The "Guser" tag is etched into the windows of MTA buses, spray-painted on a local storefront and printed on stickers "slapped" on poles and utility boxes in South Los Angeles.
It was smeared on the curb in front of the home of Gustavo Romero, 23, when sheriff's deputies arrived Wednesday to arrest him during an early morning raid at 77th and Main streets. Inside, they even found the tag scrawled across Romero's mattress.
"This proves they'll tag just about anywhere they go or live," said Sheriff's Sgt. Augie Pando, supervisor of the department's Transit Services Bureau anti-graffiti operations, who described Romero as one of Los Angeles' most prolific taggers.
Fueled in part by the opportunity to advertise their work on MySpace.com and YouTube.com, taggers are bigger than ever, with 4,274 incidents reported in sheriff's territory in 2006, up from 2,083 in 2002, authorities said.
Romero is the ninth member of a multiracial tagging crew called Ur Property Next arrested on suspicion of felony vandalism in the last two years, and a particularly active one, detectives said. An arrest warrant named him in 72 acts of vandalism, resulting in $108,000 of property damage.
"We have to come up with something bigger than prolific," Pando said. "That word doesn't describe adequately the amount of tagging this guy's done."

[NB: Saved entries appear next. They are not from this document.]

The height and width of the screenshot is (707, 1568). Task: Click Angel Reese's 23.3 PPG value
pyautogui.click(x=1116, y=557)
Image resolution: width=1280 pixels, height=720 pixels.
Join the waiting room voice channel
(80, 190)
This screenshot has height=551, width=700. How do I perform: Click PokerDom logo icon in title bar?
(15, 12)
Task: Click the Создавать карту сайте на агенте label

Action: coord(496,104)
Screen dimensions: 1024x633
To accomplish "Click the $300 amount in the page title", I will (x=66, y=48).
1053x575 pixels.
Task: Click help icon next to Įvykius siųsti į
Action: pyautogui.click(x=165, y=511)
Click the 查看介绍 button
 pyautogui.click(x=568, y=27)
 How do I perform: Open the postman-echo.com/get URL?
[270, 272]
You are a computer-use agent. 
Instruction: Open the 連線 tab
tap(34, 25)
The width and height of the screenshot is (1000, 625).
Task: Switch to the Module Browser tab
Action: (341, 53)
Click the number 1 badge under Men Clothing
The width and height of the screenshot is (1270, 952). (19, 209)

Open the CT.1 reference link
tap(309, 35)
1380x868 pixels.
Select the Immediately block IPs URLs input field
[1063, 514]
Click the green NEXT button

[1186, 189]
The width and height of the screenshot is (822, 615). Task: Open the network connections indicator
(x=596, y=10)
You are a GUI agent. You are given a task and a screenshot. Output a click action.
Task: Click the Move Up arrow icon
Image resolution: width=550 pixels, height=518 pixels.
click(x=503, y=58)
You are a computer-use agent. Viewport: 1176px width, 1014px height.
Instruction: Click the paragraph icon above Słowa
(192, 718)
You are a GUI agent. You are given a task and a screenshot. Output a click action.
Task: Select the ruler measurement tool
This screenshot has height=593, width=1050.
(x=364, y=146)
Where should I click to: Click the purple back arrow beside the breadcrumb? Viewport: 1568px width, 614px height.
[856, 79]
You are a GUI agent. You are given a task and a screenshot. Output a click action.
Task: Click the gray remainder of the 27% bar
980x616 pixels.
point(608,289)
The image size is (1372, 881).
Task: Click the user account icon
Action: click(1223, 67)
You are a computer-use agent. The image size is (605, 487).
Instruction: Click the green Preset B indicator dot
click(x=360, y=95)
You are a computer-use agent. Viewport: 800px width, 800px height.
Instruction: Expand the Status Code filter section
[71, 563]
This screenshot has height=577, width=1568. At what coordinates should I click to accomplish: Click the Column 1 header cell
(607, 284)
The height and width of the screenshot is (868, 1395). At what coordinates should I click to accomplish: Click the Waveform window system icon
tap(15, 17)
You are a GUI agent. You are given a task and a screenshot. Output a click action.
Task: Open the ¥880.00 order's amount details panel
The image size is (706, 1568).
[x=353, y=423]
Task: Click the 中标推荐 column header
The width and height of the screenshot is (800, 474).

Added Deputy Devin Vanderlaan "There's a point at which you stop counting."
Like many of the new generation of taggers, Ur Property Next is multiracial and multimedia, spray-painting, etching with drill bits and leaving stickers with their UPN mark around the city.
"It is all about spreading their name," said Sheriff's Sgt. Michael Estrada.
Before dawn Wednesday, deputies gathered in a trailer south of the 105 Freeway for a pre-raid briefing. On the table were scones and blueberry crumble, baked by Pando the night before.
One deputy armed himself with a battering ram, but it wasn't needed. After a couple of shouts and few knocks at Romero's front door, his sister and her child appeared; a shirtless, sleepy-eyed man, later identified as Romero's father, soon came to the door, followed by Romero, dressed in a white sleeveless T-shirt and shorts. He was taken into custody.
Later, the father told deputies he was glad they'd come for his son, who he described as out of control, according to investigators. The father said he had tried to throw Romero out.